The obvious way to do this is by inserting a start marker and an end marker which mark the region which should be preserved. To be able to define those regions in different scopes, the regions will get a name, so when the template parser runs into a region statement in the template, placed there by the template author, it can look up the region in the current version of the generated code, and copy its contents over to the new version of the generated code.
For the start marker I had __LLBLGENPRO_USER_CODE_REGION_START in mind, and for the end marker __LLBLGENPRO_USER_CODE_REGION_END. Pretty basic. Placed inside comments these will be easy to find back and not very likely will they match with existing code, which is always the issue with markers in code . As the output is text (C# or VB.NET code or a code support file, like a .config file or any other output file the developer had in mind), it should be fairly easy to find back the markers and the regions by doing some string search voodoo, right?
So I opened my parser sourcecode and started working on the region finder code. As the current generated code isn't parsed by this parser, there is no token to nonterminal parser logic available for the generated code and because I'm raised with C, I thought "what the heck, just some string search routines will do fine.". However that's easier said than done. As the markers will be placed in C# or VB.NET code, the comment operator is unknown to the parser. Also, the full line on which the marker is placed has to be copied, so the search routine has to scan back to the first CRLF it runs into. When it finds the start marker, it has to scan further for the region name. This got out of hand pretty quickly.
As the parser itself is build with regular expressions, I knew what they could do. Looking at my string searcher code, I realized I had to do something drastic: try to do it with regex's. A feeling inside me said that it might even be possible to do it with 1 single regex. Well, let's see!

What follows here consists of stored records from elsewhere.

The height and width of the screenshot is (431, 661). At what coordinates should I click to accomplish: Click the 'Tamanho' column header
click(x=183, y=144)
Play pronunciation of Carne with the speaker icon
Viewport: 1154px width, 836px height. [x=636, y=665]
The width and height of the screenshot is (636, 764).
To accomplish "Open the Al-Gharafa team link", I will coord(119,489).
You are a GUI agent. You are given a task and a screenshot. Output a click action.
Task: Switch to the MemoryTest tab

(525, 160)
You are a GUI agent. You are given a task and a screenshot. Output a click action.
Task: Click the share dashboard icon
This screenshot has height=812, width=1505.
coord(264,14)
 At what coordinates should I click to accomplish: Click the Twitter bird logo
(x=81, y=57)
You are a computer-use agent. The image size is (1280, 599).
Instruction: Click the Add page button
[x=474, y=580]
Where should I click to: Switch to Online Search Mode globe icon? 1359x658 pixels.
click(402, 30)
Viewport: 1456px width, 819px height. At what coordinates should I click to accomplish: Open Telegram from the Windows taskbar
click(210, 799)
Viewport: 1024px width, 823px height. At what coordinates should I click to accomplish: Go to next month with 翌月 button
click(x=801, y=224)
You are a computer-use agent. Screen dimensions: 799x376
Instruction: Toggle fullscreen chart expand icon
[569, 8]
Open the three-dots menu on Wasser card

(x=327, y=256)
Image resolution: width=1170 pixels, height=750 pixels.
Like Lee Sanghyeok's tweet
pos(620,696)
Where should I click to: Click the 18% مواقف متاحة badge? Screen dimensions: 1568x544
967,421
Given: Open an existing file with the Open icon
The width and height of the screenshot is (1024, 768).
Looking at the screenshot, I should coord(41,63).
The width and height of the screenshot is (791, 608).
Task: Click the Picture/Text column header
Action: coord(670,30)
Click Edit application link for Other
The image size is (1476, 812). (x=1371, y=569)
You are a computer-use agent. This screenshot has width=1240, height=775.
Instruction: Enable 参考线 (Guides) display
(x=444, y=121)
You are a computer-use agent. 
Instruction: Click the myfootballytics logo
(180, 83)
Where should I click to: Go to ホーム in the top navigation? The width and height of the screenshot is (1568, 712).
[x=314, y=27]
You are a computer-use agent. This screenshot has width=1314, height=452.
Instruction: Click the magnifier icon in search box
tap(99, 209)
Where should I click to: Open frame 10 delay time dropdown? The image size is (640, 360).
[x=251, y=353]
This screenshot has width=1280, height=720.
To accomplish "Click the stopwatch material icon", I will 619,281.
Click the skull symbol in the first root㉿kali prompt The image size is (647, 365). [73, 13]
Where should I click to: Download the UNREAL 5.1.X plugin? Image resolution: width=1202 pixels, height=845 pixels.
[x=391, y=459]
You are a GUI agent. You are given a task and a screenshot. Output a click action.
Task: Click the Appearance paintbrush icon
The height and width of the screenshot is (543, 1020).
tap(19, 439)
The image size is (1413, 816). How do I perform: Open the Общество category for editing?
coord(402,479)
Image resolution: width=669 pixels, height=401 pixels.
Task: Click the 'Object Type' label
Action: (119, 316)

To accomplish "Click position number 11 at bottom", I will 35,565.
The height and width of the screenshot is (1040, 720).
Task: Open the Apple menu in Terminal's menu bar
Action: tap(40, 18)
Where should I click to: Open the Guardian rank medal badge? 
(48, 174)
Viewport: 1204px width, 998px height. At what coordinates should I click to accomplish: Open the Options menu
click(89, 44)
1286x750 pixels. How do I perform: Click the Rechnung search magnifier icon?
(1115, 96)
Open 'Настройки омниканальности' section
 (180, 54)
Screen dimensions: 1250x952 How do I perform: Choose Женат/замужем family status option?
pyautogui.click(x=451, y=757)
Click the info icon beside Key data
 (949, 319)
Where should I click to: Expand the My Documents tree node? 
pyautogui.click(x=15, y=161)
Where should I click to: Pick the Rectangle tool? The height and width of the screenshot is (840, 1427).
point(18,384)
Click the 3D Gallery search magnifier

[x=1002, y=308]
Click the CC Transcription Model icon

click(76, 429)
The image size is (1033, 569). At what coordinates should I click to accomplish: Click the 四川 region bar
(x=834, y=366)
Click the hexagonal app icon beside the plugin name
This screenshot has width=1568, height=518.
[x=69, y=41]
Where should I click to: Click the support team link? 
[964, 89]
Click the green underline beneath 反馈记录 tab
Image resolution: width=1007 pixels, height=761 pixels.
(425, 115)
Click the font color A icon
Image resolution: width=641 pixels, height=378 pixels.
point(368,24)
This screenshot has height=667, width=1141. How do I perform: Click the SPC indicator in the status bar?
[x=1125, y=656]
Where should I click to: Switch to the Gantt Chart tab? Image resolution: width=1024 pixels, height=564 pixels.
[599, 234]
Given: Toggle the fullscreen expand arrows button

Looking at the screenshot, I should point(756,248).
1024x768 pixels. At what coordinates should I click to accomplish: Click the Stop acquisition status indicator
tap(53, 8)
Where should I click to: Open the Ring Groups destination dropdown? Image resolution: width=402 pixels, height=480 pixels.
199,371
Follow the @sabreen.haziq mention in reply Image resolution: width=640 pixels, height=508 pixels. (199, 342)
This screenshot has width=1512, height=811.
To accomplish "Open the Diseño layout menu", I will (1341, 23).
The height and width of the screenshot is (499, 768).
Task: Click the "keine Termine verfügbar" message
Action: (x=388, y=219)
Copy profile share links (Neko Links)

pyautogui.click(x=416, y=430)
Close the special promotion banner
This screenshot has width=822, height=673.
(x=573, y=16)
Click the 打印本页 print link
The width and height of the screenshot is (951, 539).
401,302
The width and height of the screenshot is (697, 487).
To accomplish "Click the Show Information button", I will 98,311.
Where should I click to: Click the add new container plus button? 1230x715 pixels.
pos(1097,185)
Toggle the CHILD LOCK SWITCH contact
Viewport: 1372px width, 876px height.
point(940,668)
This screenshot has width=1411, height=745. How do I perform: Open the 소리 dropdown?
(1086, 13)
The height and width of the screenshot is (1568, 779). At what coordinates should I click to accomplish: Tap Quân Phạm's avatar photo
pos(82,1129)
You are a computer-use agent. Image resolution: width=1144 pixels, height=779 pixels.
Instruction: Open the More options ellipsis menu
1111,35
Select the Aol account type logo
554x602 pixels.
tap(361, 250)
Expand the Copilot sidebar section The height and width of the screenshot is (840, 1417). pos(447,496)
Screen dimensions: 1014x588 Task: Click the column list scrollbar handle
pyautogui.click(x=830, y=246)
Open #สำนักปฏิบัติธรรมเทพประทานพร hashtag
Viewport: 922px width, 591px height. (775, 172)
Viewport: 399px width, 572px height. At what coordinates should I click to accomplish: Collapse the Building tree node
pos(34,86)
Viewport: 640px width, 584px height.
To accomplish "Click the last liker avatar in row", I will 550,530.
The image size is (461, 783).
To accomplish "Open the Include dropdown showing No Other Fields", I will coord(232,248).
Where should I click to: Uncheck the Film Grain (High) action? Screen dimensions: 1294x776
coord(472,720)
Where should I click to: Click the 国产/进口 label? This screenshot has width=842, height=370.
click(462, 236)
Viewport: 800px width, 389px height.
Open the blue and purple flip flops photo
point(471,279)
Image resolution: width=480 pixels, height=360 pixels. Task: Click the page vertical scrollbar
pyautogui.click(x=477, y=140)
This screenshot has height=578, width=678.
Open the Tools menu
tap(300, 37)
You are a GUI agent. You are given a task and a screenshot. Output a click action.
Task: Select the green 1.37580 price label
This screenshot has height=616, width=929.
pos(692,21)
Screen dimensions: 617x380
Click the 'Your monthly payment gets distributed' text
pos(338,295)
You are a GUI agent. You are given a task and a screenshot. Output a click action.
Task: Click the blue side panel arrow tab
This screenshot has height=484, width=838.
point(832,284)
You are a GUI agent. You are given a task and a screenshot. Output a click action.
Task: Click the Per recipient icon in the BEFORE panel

Consider this code snippet from the generated code which has a user code region and which should be preserved. It's from an OrderEntity class, which has an extra property for the customer name (also pay attention to the whitespace):
// __LLBLGENPRO_USER_CODE_REGION_START customProperties /// <summary> /// Gets the company name of the related customer entity. /// </summary> public string CustomerCompanyName { get { if(this.Customer==null) { return string.Empty; } else { return this.Customer.CompanyName; } } } // __LLBLGENPRO_USER_CODE_REGION_ENDHow to find such regions back in the code with 1 regex? Well, with this one (wrapped over multiple lines for readability)
"^[ \t]*('+|/{2,}) __LLBLGENPRO_USER_CODE_REGION_START (?<regionName>\w+)\r\n(.*\r\n)*?[ \t]*('+|/{2,}) __LLBLGENPRO_USER_CODE_REGION_END"It defines both VB.NET and C# comment operators, and uses a group match to find the region name back. It can handle empty regions and empty lines.
So how does my scanner now look like?
private void FindUserCodeRegions() { // use the compiled regex to find all regions. MatchCollection matchesFound = _userCodeRegionRegExp.Matches(_originalFileContents); foreach(Match matchFound in matchesFound) { // a region was found. get the name of the region string regionName = matchFound.Groups["regionName"].Value; if(_userCodeRegions.ContainsKey(regionName)) { // already there, skip. continue; } _userCodeRegions.Add(regionName, matchFound.Value); } }That's it! It finds all regions and stores them by name in a hashtable, prior to the execution of the template.
Moral of the story: if you have to do string searches, be sure to check out regular expressions and the .NET classes for regular expressions in the System.Text.RegularExpressions namespace. It's a little sad that the Group object doesn't have a 'Name' property, as you can give groups names in the expression itself, but that's minor.
Oh, and before I forget: the hard part is often to write the expressions themselves. Use one of the various on-line regex tester sites, The Regulator or fire up Snippetcompiler and write a few lines to see if your expression does what it should do.